Grande, who won hearts around the world for her emotional return to Manchester to put on a star-studded concert after the bombing of her gig in the northern British city in May in which 23 people, mostly young fans, were killed, quickly regained control of her account, deleting the malicious posts and alerting her 111m followers to what had happened.
Here at Naked Security we hope that Grande has enabled two-factor authentication on her account, which Instagram introduced back in March, and Ariana, if you’re reading this, do have a look at our tips for securing your account.
New data protection laws unveiled
The UK government has unveiled its plans for bringing the EU’s General Data Protection Regulation (GDPR) into law with the publication of the new UK Data Protection bill.
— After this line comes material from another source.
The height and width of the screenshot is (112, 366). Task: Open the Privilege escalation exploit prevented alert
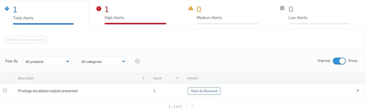(48, 91)
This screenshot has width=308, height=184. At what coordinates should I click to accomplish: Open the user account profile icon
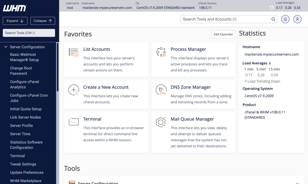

GDPR comes into force across the 28 EU member states in May next year, and applies to any business, European or not, that processes the data of EU citizens.
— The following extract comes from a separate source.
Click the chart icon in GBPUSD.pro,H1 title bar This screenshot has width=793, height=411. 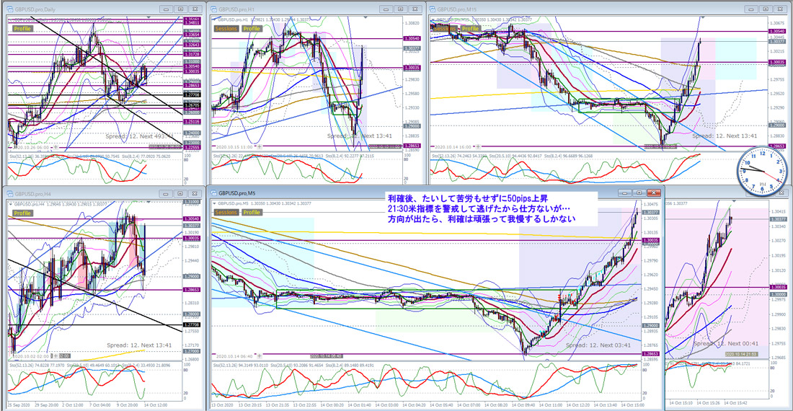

The steps the bill takes to align British law with that of the EU comes as no surprise, regardless of the fact that the UK is due to leave the EU in March 2019 – the UK will still be a member of the EU when GDPR takes effect, and many British businesses will continue to do business with European companies after Brexit.
Matt Hancock, the digital minister, appearing to appropriate much of the credit for provisions painstakingly hammered out in Brussels, said in a statement that the bill “will give us one of the most robust, yet dynamic, sets of data laws in the world. The bill will give people control over their data [and] require more consent for its use. We have some of the best data science in the world and this new law will help it to thrive.”
@MalwareTechBlog set to be released
Marcus Hutchins, the security researcher better known as @MalwareTechBlog who stopped the WannaCry outbreak by inadvertently activating a killswitch, was expected to be released on Monday after his legal team didn’t have enough time to raise the $30,000 bail set for him by a Las Vegas judge on Friday.
Hutchins was arrested as he tried to board a flight in Las Vegas to return to the UK last Wednesday after attending the Def Con conference and charged with having been involved in the creation and distribution of the Kronos banking trojan along with an un-named co-defendant.
His lawyer, Adrian Lobo, said she expected him to fly to Wisconsin on Tuesday, where the indictment against him had been filed. Sky News reported over the weekend that Hutchins plans to plead not guilty to the six counts in the indictment, but it was also claimed over the weekend that Hutchins had admitted to police that he had written the Kronos code and had indicated that he’d sold it online.
Hutchins has had to surrender his passport so has to remain in the US, and apparently will also have to wear a GPS tag and stay off the internet.